━━━ RAW DATA ━━━
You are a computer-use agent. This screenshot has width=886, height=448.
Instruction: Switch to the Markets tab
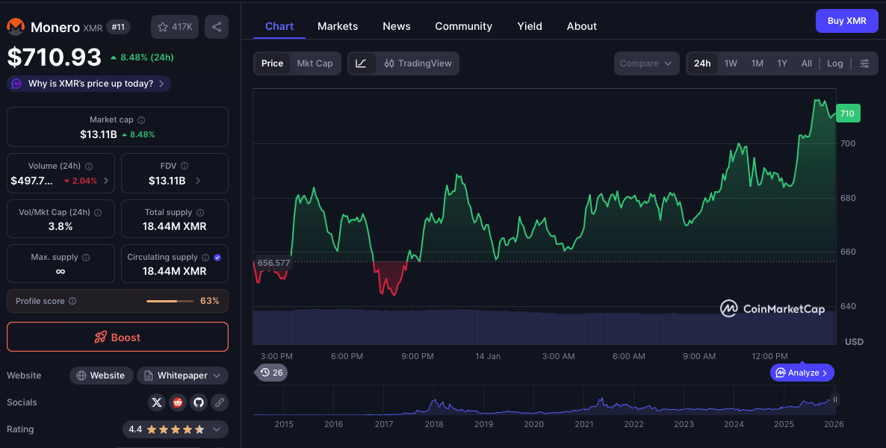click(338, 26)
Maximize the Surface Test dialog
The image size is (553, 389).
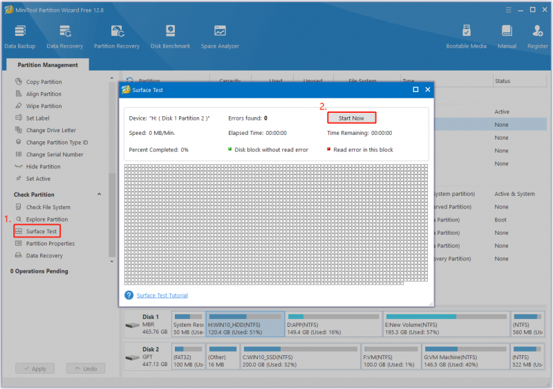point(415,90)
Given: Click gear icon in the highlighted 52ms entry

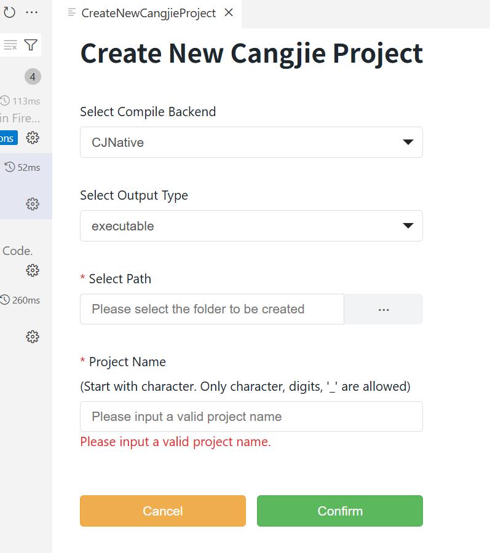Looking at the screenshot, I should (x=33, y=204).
━━━
━━━ RAW DATA ━━━
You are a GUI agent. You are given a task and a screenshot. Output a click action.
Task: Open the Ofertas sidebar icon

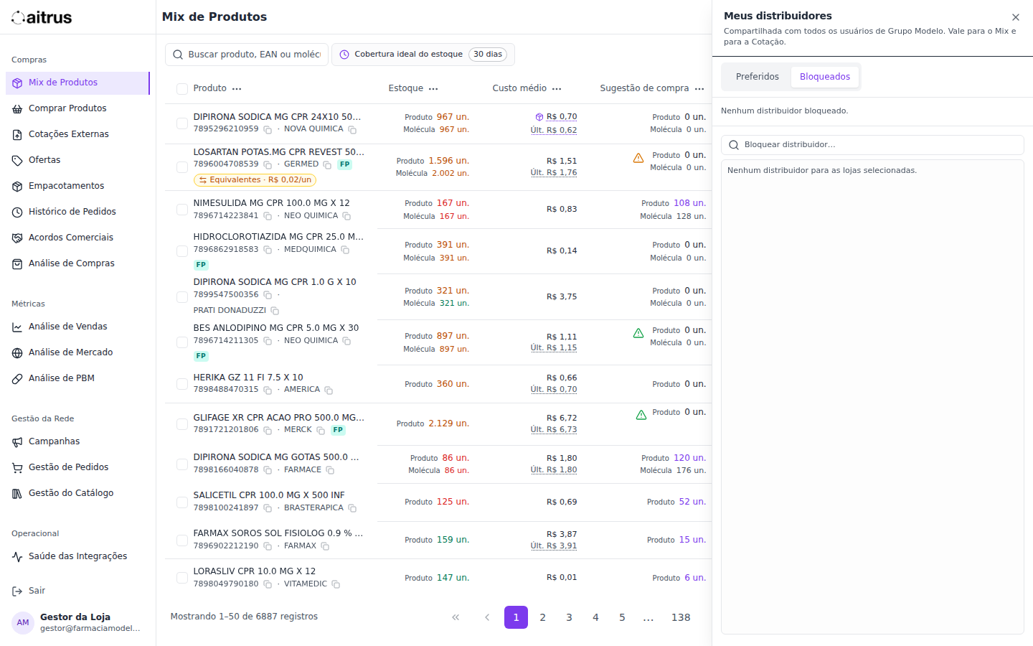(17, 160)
━━━
**HOW TO COMPLETE THIS TASK**
Please state how many lines of the data hold the string "agent", with nothing else in your reply.

**RESPONSE TO THE EXERCISE**
2